Once you find the line that contains "How do I perform: Open the Photo (照片) panel?", write out that line and every line after it to the end of the records, exactly and with nothing else.
>>>
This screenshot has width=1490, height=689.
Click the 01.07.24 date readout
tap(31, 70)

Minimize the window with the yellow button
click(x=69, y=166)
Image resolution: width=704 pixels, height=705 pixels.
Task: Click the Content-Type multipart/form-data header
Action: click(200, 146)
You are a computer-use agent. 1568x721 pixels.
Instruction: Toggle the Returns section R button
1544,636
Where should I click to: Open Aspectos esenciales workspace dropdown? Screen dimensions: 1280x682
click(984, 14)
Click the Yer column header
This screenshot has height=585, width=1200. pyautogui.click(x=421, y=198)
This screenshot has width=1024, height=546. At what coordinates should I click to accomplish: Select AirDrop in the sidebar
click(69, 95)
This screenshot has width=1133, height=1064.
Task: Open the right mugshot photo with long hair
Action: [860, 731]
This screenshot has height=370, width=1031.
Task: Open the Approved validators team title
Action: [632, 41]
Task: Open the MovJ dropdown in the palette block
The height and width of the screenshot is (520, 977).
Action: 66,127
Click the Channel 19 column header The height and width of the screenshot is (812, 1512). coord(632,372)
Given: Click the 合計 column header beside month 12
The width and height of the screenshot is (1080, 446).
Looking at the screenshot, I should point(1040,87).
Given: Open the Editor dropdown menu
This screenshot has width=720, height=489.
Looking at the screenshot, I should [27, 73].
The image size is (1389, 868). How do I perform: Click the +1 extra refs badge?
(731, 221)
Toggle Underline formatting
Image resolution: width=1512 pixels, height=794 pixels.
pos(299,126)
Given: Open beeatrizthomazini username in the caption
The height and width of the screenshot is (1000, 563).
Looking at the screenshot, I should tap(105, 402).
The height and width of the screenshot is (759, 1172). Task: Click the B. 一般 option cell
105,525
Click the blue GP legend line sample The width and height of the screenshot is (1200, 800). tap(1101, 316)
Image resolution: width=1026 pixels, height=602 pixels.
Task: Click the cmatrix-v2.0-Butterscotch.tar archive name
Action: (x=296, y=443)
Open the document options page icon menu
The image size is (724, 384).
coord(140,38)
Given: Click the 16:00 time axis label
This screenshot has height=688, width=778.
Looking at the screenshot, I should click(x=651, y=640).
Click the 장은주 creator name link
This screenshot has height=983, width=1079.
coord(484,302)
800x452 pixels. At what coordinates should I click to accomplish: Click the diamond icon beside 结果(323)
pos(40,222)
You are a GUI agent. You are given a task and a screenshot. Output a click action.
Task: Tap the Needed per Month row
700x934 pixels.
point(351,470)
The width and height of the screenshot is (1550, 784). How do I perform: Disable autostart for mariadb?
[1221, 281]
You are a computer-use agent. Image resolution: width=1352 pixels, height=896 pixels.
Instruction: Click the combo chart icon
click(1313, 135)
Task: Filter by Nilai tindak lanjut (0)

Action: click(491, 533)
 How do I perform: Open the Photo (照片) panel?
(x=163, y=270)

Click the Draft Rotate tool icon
<<<
__Solution to this problem__
 How do I perform: Open the Photo (照片) panel?
(x=163, y=270)

Click the Draft Rotate tool icon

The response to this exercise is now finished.